Reputation: 459
My Objective is to grab the last few rows (I'm trying three) from a table for each account. I have no trouble getting the first rows but I'm having trouble making the top three most recent rows. For example, let's say I have the following table:
+--------+------------+------------+-----------+
| rownum | entryDate | particular | accountID |
+--------+------------+------------+-----------+
| 1 | 2015-10-01 | Item1 | 1 |
| 2 | 2015-10-01 | Item2 | 1 |
| 3 | 2015-10-02 | Item3 | 1 |
| 4 | 2015-10-02 | Item4 | 1 |
| 5 | 2015-10-02 | Item5 | 2 |
| 6 | 2015-10-03 | Item6 | 2 |
| 7 | 2015-10-05 | Item7 | 3 |
+--------+------------+------------+-----------+
What I'm trying to get is:
+--------+------------+------------+-----------+
| rownum | entryDate | particular | accountID |
+--------+------------+------------+-----------+
| 4 | 2015-10-02 | Item4 | 1 |
| 3 | 2015-10-02 | Item3 | 1 |
| 2 | 2015-10-01 | Item2 | 1 |
| 6 | 2015-10-03 | Item6 | 2 |
| 5 | 2015-10-02 | Item5 | 2 |
| 7 | 2015-10-05 | Item7 | 3 |
+--------+------------+------------+-----------+
Where Item1
was removed because it already had 3 before it.

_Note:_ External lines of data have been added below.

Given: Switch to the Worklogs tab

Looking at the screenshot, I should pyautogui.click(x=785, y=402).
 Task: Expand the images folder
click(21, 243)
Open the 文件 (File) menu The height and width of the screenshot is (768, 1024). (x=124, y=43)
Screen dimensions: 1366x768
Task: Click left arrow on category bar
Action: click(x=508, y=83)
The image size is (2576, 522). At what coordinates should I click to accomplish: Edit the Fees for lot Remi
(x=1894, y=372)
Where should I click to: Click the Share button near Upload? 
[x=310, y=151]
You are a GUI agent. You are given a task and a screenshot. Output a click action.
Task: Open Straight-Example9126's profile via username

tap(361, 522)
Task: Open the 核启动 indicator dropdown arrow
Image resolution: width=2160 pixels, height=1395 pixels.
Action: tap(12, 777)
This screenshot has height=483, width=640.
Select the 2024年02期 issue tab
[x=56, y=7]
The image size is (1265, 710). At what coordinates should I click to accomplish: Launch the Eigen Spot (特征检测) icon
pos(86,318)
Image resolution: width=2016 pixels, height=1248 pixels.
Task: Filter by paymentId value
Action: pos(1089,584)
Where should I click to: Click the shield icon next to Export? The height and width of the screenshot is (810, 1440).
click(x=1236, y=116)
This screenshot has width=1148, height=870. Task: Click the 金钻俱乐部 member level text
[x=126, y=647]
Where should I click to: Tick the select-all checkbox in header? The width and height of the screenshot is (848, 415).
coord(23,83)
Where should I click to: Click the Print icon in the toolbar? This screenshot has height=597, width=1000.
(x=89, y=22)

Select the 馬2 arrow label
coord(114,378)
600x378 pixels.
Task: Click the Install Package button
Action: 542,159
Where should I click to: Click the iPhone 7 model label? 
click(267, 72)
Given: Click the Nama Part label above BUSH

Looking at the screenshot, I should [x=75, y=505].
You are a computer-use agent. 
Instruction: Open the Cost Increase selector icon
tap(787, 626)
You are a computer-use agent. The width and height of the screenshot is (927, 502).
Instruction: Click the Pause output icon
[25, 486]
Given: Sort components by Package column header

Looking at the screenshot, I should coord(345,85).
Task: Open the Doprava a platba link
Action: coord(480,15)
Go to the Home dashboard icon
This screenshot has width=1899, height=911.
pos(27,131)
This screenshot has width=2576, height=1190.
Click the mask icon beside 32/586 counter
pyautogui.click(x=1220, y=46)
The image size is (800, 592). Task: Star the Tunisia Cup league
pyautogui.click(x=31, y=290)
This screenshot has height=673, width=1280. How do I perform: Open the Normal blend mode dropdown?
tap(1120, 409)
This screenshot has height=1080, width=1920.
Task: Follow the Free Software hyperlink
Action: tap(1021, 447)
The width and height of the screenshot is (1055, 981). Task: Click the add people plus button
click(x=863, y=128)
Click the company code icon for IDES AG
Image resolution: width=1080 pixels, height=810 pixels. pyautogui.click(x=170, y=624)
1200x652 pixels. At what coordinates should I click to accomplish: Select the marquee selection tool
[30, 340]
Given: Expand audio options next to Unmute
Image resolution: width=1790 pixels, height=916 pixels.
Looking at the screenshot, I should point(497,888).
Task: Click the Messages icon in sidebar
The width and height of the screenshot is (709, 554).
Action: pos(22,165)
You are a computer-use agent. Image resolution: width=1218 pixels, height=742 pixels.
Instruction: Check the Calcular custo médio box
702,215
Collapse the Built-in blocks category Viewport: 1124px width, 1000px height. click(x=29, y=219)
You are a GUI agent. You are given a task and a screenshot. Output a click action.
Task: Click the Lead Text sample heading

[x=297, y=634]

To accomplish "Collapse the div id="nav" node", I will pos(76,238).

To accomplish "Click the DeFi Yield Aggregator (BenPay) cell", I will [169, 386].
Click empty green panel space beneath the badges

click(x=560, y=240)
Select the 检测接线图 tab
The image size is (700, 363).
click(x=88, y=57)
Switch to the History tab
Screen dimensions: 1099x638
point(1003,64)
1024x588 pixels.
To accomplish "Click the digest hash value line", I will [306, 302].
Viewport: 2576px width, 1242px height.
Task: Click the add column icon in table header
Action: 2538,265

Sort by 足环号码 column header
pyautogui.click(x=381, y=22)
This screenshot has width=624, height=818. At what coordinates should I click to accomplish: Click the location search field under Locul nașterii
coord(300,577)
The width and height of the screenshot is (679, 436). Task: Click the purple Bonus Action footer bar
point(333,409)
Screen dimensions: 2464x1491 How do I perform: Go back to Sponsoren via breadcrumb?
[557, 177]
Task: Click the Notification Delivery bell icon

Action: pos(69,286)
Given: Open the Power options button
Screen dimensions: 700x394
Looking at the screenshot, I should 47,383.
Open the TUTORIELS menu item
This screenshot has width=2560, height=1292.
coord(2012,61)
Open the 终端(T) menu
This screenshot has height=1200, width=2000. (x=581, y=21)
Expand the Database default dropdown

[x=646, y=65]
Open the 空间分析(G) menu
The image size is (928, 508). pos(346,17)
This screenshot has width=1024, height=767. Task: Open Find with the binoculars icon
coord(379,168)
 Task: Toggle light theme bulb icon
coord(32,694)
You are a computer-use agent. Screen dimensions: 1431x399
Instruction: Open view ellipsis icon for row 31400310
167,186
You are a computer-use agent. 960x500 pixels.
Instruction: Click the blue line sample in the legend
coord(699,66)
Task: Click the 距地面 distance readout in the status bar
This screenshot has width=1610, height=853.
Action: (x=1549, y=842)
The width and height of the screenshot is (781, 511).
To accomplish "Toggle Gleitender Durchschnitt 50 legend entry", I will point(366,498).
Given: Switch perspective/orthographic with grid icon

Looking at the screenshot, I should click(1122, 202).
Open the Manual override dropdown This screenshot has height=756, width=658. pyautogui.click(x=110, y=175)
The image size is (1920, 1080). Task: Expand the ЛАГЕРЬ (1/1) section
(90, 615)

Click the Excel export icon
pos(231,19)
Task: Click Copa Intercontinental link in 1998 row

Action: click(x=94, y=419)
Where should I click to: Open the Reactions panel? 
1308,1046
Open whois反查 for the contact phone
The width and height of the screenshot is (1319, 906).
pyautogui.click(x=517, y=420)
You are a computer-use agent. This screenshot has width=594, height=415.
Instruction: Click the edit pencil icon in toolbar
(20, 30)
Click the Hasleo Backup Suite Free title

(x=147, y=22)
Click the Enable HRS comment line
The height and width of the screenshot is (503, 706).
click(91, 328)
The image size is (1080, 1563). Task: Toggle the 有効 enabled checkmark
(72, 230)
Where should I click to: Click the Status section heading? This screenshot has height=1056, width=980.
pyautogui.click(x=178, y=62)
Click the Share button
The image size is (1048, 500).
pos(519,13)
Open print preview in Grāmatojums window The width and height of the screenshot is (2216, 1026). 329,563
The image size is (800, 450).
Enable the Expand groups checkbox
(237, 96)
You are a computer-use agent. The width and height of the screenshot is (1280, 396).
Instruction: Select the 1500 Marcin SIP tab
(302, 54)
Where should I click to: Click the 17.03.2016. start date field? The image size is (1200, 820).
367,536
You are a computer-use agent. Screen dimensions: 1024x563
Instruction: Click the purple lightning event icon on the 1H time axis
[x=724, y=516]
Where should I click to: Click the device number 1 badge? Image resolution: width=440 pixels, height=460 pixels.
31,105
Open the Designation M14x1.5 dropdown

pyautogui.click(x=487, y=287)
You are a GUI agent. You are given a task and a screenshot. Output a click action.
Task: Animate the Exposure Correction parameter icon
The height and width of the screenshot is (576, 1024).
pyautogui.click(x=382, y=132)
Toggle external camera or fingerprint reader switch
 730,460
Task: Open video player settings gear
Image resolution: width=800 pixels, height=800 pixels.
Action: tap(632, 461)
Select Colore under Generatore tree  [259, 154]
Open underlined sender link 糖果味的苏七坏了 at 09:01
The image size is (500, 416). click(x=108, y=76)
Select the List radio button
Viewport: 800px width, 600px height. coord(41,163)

I've tried the following code, but it doesn't retrieve the most recent
select rownum, entryDate, particular, accountID
from (
select entryDate, particular, accountID
@rownum := if(@account = accountID, @rownum + 1, 1) rownum,
@account := accountID
from entries
join ( select @rownum := 0, @account := 0 ) init
order by accountID, entryDate desc) t
where t.rownum <= 3 -- Limits the rows per account
If anyone could point me in the right direction that'd be great!
EDIT: However, what I'm retrieving as a result is:
+--------+------------+------------+-----------+
| rownum | entryDate | particular | accountID |
+--------+------------+------------+-----------+
| 3 | 2015-10-02 | Item3 | 1 |
| 2 | 2015-10-01 | Item2 | 1 |
| 1 | 2015-10-01 | Item1 | 1 |
| 6 | 2015-10-03 | Item6 | 2 |
| 5 | 2015-10-02 | Item5 | 2 |
| 7 | 2015-10-05 | Item7 | 3 |
+--------+------------+------------+-----------+
Also, if it helps, I've tested this on MySQL workbench, SQLbuddy, PHP (the web application), and PHPMyAdmin and they all produce the same result
Upvotes: 1
Views: 102
Reputation: 1269603
A safe way to write this query is:
select rownum, entryDate, particular, accountID
from (select entryDate, particular, accountID,
(@rownum := if(@account = accountID, @rownum + 1,
if(@account := accountID, 1, 1)
)
) as rownum,
from entries cross join
(select @rownum := 0, @account := 0 ) init
order by accountid, entryDate desc
) t
where t.rownum <= 3;
This is explained in the documentation:
As a general rule, other than in SET statements, you should never assign a value to a user variable and read the value within the same statement . . . In the following statement, you might think that MySQL will evaluate @a first and then do an assignment second:
SELECT @a, @a:=@a+1, ...;
However, the order of evaluation for expressions involving user variables is undefined.
Upvotes: 2
Reputation: 164699
Your query works for me if I fix the syntax error.
select rownum, entryDate, particular, accountID
from (
select entryDate, particular, accountID,
@rownum := if(@account = accountID, @rownum + 1, 1) rownum,
@account := accountID
from entries
join ( select @rownum := 0, @account := 0 ) init
ORDER BY accountid, entryDate desc
) t
where t.rownum <= 3;
rownum entryDate particular accountID
1 October, 02 2015 Item3 1
2 October, 02 2015 Item4 1
3 October, 01 2015 Item1 1
1 October, 03 2015 Item6 2
2 October, 02 2015 Item5 2
1 October, 05 2015 Item7 3
Note that Item1 and Item2 have the same entryDate. It's not predictable whether you'll get Item1, 3 and 4 or 2, 3 and 4. However, you should never get Item1, 2 and 3.
Also note that rownum
is not 1 through 7, but incremented separately for each account. This is correct. That your output differs for the same query. I think I know what happened.
Your very clever subquery relies on the order of operations of columns in the sub-select. In particular, this.
@rownum := if(@account = accountID, @rownum + 1, 1) rownum,
@account := accountID
That's the trick which assigns a separate set of rownums to each account. It relies on the fact that the rows are ordered by account and that @rownum
is being set before @account
.
Problem is, I don't think you can rely on that.